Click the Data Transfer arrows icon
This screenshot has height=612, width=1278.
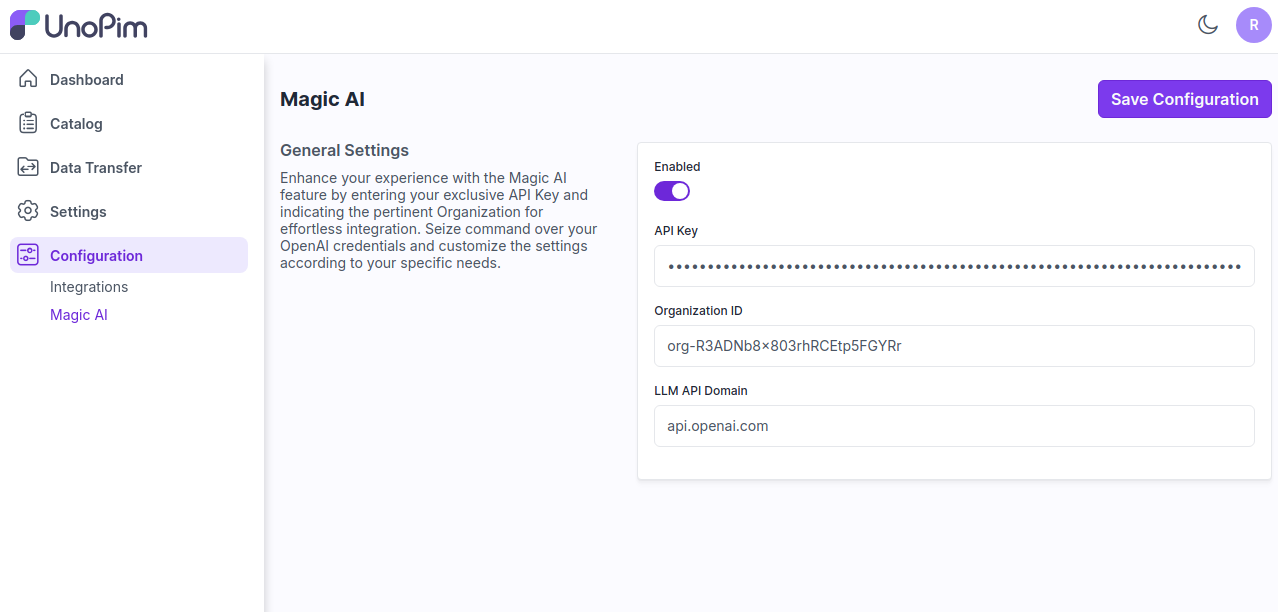pos(28,167)
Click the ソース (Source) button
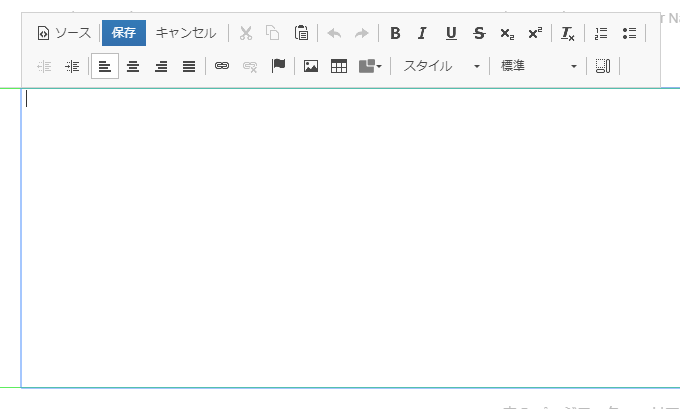The image size is (680, 409). coord(64,33)
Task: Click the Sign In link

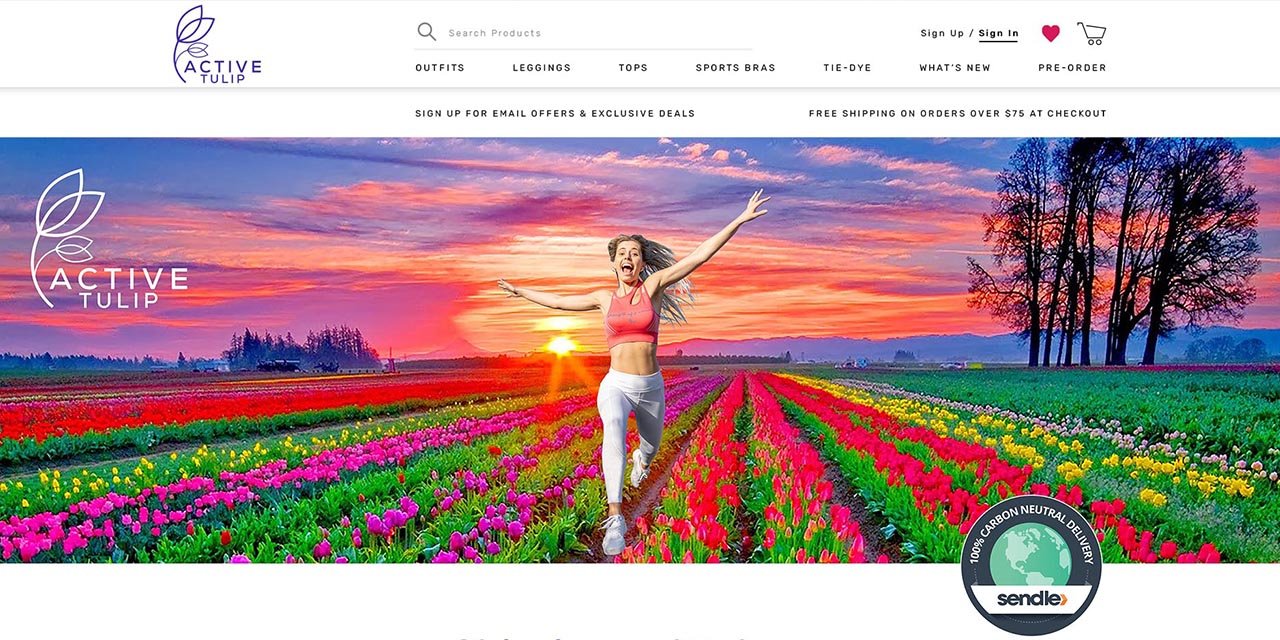Action: pos(998,33)
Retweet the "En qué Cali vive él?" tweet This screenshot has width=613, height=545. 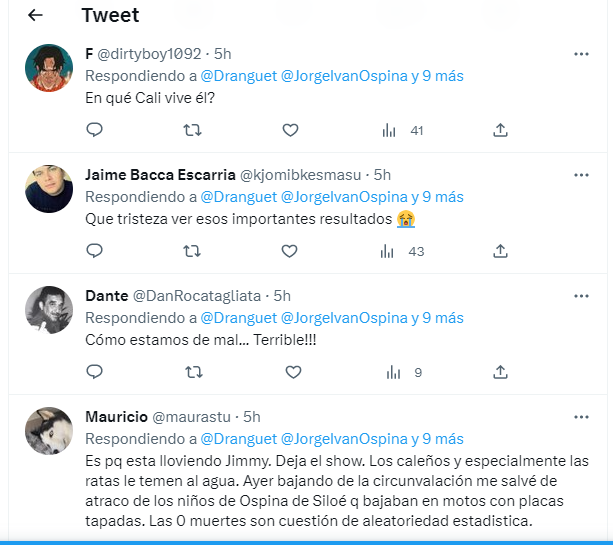[192, 130]
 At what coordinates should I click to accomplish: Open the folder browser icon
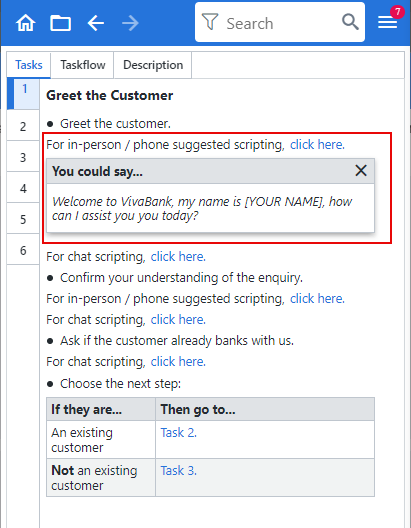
::::
» Work instruction:
In the data above, which lines include "icon"? Return those lines.

» Your solution:
Click the Data Transfer arrows icon
 At what coordinates should I click to accomplish: Open the folder browser icon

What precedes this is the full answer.